Two unrelated subjects born to second degree consanguineous parents (C51 and C55) were homozygous positive for a novel splice variant CYP11B1:c.1201-1G>A. Subject C51, a 19-year-old male, presented with precocious puberty at two years of age, followed by recurrent hypokalemic paralysis and hypokalemic cardiomyopathy. Subject C55 had enlarged clitoris from birth and hypokalemic paralysis with hypertension at four years of age. Subject C52, presenting with hypertension, true puberty, and aggressive behavior, was positive for a novel homozygous splice variant CYP11B1:c.1200+1delG. The in silico analysis for these splice variants predict aberrant splicing and requires functional assays to confirm its pathogenicity.

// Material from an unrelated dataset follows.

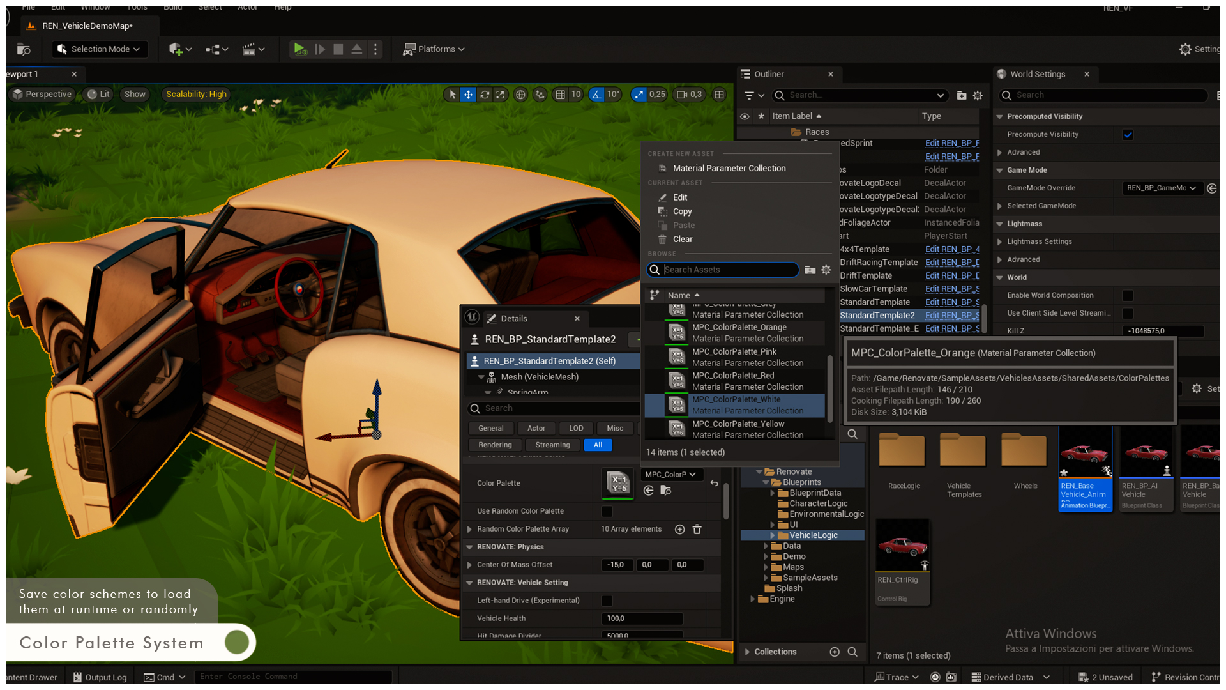Expand the RENOVATE: Physics section
Image resolution: width=1226 pixels, height=690 pixels.
click(471, 547)
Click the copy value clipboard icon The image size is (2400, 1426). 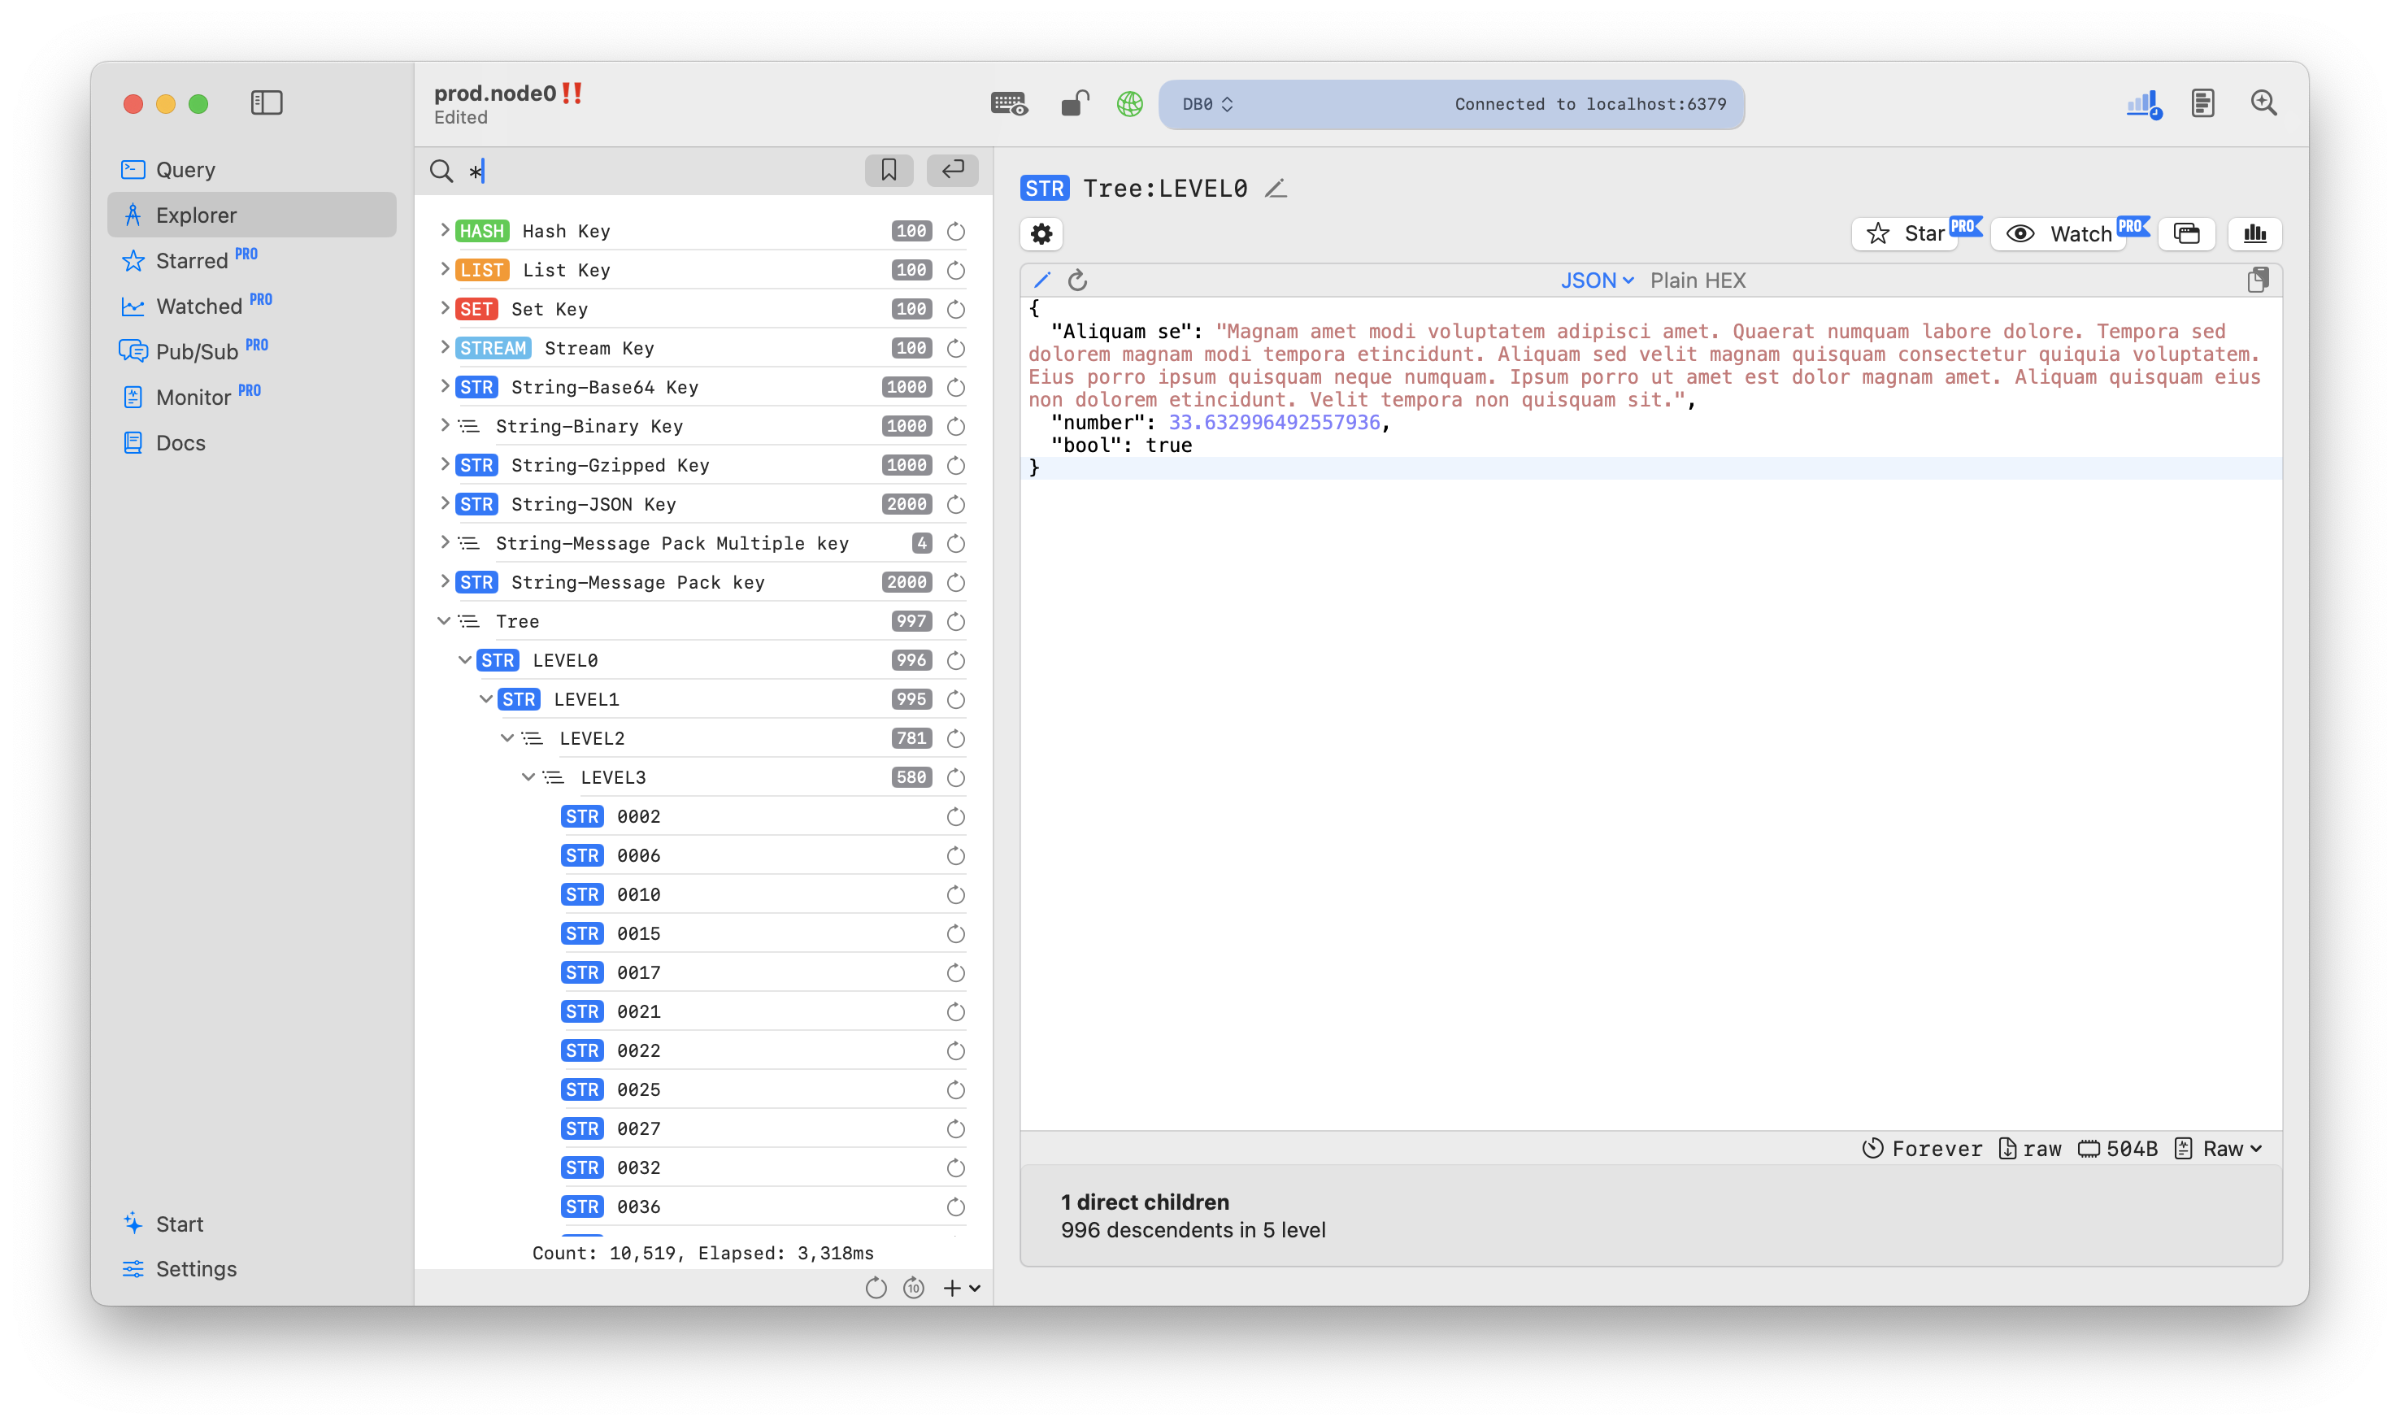(2257, 280)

No mutations were identified in the CYP17A1 and POR genes. The details of the individual variants identified through NGS assay are mentioned in Table 2a and 2b, and the complete workflow with the results is depicted in Fig 2.

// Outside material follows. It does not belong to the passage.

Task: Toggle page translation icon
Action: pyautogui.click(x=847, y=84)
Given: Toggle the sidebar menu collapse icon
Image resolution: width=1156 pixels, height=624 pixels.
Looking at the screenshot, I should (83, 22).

Family screening was carried out using Sanger sequencing and the carrier status was confirmed in 18 out of 21 available paediatric parental samples. De novo homozygous mutations were identified in three probands as their parents were negative for those mutations. Family screening is incomplete in the other study subjects due to the unavailability of one or both parental samples.

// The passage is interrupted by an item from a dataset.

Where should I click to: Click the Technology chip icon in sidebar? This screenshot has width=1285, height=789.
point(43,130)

Majority of the subjects with SW phenotype in this study had null or group A mutations which are known to result in <1% of the enzymatic activity, and I2G hotspot was the predominant genotype identified. The SV phenotype had most of its genotype falling in group B (1-2 % enzyme activity), with the predominant genotype being I172N. Two out of five NCCAH subjects were positive for I2G mutation in the homozygous state under Group A. All the subjects with null mutations presented with SW phenotype. 9% of the classical subjects were positive for P30L, which usually is predicted to result in NCCAH. I2G, a SW genotype was identified in 28% of the subjects with SV phenotype. I172N, usually reported in SV phenotype was seen in 16 % of the subjects with SW phenotype. Eleven subjects had multiple homozygous and heterozygous mutations, indicating smaller gene conversions involving multiple exons that are frequently observed in 21-OH deficiency . The frequency of the mutated alleles and their associated phenotype is depicted in Fig 3. Table 3 explains the different groups of genotypes identified and their correlation with clinical phenotypes.